A big plus (IMO) for LT is that the thread orientation for the arbor nut is normal whereas a RT is reversed.
I'm not certain, but there may be some complications with an aftermarket sliding table with the LT. Worth checking into, and hopefully someone will clarify.
I've owned both and prefer the LT, but it's not a huge deal.
Bigger Problem??? Even on a right tilt if you put a thin kerf blade the fence must be recalibrated. I modified my Biesemeyer so I can move the cursor enough to align it with either side of a full dado and have a preset stop for my standard 1/8" blades so going back to zero is instant and requires no thought. Thumbscrews means no special tools. If it isn't quick and easy I won't do it. Quite nice to be able to reference from any side of the dado not to mention even the center for various applications.
I don't see what arbor thread orientation has any bearing on anything. These nuts aren't something you can pick up a hardware store. Rule of thumb is arbor nuts loosen in the direction of rotation. This applies to router collets and anything that spins with a cutter. Reverse rotation on shapers requires a double nut because a single nut spins off when power is reversed.
Exactor and Excalibur sliding tables will fit on a left tilt saw. Can't say for sure all other brands will but never saw a tool that was perfect righ out of the box. I'm a practioner of tweaking to make it better.
On the RT saws I'm familiar with, the face of the arbor flange faces to the left away from the fence meaning the right edge of the blade is in a fixed location regardless of the thickness of the blade, including a dado blade. The thickness difference changes only to the left of that fixed location, so I don't understand why you'd need to adjust the fence if your cuts are between the right side of the blade and the left face of the fence. A LT is the opposite and the blade thickness changes towards the fence, which throws off the measuring scale and requires some countermeasures (pun intended...).
Since the flange on the LT faces to the right, the arbor thread orientation still tightens against the blade rotation. The only thing it has to do with anything for me was that the reverse orientation on my RT drove me nuts trying to figure out if I was turning the correct direction. Probably not a problem for most, but apparantly I'm reverse orientation impaired.
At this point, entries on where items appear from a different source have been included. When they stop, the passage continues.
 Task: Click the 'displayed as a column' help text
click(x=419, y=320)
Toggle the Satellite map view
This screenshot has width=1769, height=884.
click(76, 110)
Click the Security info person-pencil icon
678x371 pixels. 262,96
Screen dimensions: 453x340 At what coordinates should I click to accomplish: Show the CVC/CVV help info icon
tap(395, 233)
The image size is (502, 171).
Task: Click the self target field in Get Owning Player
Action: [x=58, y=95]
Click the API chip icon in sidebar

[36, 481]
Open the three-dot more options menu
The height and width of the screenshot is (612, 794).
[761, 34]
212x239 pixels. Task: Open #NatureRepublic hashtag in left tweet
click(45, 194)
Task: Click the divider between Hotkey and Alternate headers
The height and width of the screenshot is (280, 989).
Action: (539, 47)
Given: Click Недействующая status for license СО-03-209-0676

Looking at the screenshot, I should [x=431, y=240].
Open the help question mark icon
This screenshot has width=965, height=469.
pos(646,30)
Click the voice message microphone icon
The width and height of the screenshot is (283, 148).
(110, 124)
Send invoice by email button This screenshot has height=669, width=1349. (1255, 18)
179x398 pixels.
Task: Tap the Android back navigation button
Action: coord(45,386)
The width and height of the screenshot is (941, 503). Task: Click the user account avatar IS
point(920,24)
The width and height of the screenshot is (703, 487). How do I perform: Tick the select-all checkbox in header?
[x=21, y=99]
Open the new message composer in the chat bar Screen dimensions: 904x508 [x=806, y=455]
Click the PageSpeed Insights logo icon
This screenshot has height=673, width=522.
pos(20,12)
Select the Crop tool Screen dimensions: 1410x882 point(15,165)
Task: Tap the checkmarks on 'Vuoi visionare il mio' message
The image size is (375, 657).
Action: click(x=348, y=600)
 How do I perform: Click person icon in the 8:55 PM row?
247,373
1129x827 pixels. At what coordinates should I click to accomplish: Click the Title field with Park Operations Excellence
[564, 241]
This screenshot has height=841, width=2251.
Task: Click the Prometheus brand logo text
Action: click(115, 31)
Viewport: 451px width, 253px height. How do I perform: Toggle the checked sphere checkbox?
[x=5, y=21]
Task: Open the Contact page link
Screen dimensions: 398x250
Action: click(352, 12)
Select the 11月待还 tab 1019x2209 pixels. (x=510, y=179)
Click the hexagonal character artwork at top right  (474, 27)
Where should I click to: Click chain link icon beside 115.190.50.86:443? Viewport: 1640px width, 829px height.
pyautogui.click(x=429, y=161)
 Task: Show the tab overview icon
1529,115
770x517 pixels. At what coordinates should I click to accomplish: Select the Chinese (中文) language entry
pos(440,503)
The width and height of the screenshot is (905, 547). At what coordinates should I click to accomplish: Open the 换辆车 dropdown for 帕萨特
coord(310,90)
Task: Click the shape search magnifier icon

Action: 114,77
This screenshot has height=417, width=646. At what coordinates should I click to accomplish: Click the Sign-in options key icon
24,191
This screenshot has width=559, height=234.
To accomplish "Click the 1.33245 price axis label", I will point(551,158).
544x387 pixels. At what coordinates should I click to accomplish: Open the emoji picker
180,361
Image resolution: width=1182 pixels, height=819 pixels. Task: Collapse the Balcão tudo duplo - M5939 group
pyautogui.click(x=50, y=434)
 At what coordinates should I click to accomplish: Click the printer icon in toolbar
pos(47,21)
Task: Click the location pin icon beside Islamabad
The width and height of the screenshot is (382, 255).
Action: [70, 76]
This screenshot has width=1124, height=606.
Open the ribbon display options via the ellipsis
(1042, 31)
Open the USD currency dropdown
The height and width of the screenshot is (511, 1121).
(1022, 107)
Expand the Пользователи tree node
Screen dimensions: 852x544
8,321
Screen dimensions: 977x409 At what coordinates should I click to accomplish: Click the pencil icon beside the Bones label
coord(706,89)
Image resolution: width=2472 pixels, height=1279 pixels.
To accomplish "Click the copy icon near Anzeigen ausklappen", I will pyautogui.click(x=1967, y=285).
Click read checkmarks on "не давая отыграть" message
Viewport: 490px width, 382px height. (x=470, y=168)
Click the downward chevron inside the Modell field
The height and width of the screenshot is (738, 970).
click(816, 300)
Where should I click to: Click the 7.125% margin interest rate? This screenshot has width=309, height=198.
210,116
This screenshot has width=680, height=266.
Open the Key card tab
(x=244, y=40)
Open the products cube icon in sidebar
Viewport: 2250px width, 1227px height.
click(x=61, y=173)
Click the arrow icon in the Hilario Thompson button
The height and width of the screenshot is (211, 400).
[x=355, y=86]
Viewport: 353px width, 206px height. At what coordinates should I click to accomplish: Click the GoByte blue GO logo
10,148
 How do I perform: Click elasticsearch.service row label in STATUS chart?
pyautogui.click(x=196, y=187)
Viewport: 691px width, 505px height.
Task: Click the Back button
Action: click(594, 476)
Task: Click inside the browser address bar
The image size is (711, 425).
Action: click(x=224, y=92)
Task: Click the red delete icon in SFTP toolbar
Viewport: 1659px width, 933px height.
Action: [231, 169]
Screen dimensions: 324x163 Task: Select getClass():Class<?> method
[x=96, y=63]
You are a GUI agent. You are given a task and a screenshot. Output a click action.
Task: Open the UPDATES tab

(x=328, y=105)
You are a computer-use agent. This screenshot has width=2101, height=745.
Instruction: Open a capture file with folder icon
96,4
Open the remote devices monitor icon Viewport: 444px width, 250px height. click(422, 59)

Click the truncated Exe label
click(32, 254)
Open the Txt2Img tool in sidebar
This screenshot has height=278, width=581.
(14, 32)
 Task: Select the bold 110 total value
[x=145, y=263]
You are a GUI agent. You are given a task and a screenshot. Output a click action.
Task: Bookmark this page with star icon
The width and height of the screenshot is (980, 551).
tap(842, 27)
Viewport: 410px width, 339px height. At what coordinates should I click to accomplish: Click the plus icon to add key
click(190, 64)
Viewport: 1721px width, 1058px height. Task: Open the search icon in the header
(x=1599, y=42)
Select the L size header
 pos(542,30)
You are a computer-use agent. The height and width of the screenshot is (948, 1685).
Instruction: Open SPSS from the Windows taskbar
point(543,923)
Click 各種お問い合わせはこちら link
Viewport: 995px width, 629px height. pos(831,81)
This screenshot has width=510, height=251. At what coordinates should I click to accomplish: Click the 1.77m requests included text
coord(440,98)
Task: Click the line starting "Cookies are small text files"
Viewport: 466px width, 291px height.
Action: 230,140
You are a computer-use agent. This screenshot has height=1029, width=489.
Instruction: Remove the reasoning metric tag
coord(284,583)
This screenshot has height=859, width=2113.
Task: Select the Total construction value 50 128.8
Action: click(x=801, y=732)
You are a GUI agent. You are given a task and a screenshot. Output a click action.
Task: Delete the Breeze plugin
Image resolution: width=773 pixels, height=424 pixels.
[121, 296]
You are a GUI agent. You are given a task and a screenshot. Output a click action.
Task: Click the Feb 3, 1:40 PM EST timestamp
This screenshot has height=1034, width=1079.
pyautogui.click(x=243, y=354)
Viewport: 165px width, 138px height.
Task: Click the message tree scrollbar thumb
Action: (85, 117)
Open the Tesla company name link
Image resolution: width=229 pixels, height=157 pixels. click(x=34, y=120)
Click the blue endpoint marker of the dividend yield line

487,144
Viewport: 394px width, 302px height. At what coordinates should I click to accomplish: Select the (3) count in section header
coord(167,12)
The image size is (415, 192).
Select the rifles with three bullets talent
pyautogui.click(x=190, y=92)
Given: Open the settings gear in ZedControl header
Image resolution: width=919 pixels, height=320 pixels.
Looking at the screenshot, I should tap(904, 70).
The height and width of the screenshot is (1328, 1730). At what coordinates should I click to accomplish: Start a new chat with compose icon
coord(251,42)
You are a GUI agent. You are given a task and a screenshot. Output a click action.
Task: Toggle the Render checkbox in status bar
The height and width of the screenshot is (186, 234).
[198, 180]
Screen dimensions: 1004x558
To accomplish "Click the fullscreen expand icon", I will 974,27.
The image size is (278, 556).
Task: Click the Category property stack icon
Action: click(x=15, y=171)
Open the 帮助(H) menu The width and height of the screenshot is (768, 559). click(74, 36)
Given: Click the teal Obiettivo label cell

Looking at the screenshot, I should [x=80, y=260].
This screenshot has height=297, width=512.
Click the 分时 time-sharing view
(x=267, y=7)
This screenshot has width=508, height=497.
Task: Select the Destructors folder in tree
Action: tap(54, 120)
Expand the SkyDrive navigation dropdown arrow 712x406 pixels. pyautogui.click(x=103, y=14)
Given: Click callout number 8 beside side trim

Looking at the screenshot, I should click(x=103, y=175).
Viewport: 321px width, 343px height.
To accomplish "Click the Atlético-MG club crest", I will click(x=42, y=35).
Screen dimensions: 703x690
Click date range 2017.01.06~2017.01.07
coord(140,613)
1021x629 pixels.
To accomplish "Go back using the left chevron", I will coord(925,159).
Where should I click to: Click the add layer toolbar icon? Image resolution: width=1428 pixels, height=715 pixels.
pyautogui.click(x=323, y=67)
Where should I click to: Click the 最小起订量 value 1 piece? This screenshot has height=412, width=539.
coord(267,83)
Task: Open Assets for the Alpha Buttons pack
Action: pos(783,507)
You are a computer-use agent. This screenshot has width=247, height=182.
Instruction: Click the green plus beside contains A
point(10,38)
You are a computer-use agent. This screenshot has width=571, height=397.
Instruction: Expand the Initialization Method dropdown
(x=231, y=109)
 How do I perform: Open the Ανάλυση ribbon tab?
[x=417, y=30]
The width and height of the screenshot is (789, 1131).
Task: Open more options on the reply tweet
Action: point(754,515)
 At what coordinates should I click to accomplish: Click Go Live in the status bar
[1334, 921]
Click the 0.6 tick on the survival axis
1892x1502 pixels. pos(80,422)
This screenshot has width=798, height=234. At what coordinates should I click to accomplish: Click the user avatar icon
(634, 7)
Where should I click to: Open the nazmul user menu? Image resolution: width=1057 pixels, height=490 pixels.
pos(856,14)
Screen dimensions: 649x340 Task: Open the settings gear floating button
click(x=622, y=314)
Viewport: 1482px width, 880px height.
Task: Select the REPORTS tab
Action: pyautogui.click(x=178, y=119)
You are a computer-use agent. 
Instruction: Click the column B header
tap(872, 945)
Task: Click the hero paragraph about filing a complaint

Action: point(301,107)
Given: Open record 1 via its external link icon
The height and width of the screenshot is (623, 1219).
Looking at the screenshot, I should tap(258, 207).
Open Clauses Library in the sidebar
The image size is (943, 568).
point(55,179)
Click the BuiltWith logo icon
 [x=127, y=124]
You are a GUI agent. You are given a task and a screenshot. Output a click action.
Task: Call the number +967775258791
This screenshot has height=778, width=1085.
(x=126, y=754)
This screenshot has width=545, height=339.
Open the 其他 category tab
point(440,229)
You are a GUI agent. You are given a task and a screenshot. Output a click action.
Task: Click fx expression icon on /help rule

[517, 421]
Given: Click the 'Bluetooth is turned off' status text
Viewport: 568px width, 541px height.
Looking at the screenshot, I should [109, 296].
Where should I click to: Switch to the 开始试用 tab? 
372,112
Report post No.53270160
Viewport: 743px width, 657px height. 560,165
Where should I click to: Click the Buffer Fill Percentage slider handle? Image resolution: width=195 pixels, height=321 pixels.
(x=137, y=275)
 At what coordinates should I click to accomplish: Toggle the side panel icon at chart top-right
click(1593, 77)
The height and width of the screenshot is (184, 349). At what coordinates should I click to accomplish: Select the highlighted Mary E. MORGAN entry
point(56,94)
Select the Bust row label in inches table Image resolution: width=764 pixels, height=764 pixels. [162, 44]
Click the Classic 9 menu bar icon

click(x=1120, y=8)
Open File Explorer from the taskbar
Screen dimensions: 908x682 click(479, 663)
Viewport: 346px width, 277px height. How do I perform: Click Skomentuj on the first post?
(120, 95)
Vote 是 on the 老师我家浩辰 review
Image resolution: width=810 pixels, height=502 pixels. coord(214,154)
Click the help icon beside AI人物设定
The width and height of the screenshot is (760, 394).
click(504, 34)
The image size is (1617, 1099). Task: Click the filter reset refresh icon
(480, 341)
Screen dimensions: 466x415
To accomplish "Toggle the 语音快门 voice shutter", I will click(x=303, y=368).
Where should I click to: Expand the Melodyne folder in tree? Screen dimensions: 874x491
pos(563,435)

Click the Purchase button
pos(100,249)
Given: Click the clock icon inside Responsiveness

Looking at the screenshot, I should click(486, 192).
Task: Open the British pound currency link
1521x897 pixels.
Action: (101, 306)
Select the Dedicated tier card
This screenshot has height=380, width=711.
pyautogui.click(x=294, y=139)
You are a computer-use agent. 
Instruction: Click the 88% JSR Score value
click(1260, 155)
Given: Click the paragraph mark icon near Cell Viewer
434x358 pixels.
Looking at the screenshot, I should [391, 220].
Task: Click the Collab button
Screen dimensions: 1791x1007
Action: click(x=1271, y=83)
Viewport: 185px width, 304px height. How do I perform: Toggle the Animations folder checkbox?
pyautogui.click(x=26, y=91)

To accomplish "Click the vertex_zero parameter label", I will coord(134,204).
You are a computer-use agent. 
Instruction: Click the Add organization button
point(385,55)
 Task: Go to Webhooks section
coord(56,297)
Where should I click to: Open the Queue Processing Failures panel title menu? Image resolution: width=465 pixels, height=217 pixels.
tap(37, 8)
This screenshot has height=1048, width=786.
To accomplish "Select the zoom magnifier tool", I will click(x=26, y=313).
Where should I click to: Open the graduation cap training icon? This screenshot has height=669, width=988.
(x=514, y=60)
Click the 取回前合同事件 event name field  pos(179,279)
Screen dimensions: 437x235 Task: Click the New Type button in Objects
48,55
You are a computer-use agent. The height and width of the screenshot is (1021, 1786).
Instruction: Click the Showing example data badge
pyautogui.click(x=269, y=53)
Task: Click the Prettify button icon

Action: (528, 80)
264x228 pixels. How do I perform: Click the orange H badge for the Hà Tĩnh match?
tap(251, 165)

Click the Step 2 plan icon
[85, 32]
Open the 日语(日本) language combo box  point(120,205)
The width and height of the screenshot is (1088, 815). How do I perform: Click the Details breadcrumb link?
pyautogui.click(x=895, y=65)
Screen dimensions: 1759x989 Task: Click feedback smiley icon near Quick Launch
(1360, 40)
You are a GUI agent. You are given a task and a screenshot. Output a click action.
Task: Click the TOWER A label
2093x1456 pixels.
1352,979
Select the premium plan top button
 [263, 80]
The arbor flange registers to the plate of the saw blade. On a thin kerf blade the carbide is thinner which would require the fence to be recalibrated even on a right tilt even if it is only 1/32". People get confused as they are comparing the 1/8" dado saw blades and standard 1/8" kerf saw blades and forget about thin kerf blades. My solution of increasing the cursor travel with a preset return stop is a simple solution to what seems like a big deal to some folks.
Always loosen the nut in the direction of rotation. Like gravity, death and taxes it's one of the laws of the universe.
Rick - Thanks for "splainin" it to me. I never considered that the width of the carbide was different on TK and regular.
As Scotty mentions, it's mainly a matter of personal preference. In your market I think you'll find mainly right tilt saws though, I'm not aware of any leftys except for the euro dewalt 746. I have an article on my web that lists the pro / cons if you are interested.